[Collected data entries]
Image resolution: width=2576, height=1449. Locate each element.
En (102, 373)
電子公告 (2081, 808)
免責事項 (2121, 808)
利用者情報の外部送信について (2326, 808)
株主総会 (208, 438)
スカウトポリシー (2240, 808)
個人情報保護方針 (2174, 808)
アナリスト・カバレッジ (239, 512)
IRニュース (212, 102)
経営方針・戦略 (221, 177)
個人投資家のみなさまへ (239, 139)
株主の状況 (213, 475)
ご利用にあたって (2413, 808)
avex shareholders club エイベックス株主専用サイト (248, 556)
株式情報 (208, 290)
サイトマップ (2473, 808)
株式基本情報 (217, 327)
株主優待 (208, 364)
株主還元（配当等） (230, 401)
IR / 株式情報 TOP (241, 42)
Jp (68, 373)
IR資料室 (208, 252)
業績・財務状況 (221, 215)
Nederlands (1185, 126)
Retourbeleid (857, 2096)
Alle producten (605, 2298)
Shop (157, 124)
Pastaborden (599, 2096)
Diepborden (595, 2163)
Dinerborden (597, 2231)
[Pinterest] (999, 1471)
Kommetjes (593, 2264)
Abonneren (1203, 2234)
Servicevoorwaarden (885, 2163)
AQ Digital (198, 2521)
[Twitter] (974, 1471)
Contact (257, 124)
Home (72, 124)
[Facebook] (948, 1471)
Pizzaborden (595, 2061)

* **Work instructions**
Set down every record above exactly as written.

* **Answer to the exercise**
Image resolution: width=2576, height=1449. Locate each element.
En (102, 373)
電子公告 (2081, 808)
免責事項 (2121, 808)
利用者情報の外部送信について (2326, 808)
株主総会 (208, 438)
スカウトポリシー (2240, 808)
個人情報保護方針 (2174, 808)
アナリスト・カバレッジ (239, 512)
IRニュース (212, 102)
経営方針・戦略 (221, 177)
個人投資家のみなさまへ (239, 139)
株主の状況 (213, 475)
ご利用にあたって (2413, 808)
avex shareholders club エイベックス株主専用サイト (248, 556)
株式情報 (208, 290)
サイトマップ (2473, 808)
株式基本情報 (217, 327)
株主優待 (208, 364)
株主還元（配当等） (230, 401)
IR / 株式情報 TOP (241, 42)
Jp (68, 373)
IR資料室 (208, 252)
業績・財務状況 (221, 215)
Nederlands (1185, 126)
Retourbeleid (857, 2096)
Alle producten (605, 2298)
Shop (157, 124)
Pastaborden (599, 2096)
Diepborden (595, 2163)
Dinerborden (597, 2231)
[Pinterest] (999, 1471)
Kommetjes (593, 2264)
Abonneren (1203, 2234)
Servicevoorwaarden (885, 2163)
AQ Digital (198, 2521)
[Twitter] (974, 1471)
Contact (257, 124)
Home (72, 124)
[Facebook] (948, 1471)
Pizzaborden (595, 2061)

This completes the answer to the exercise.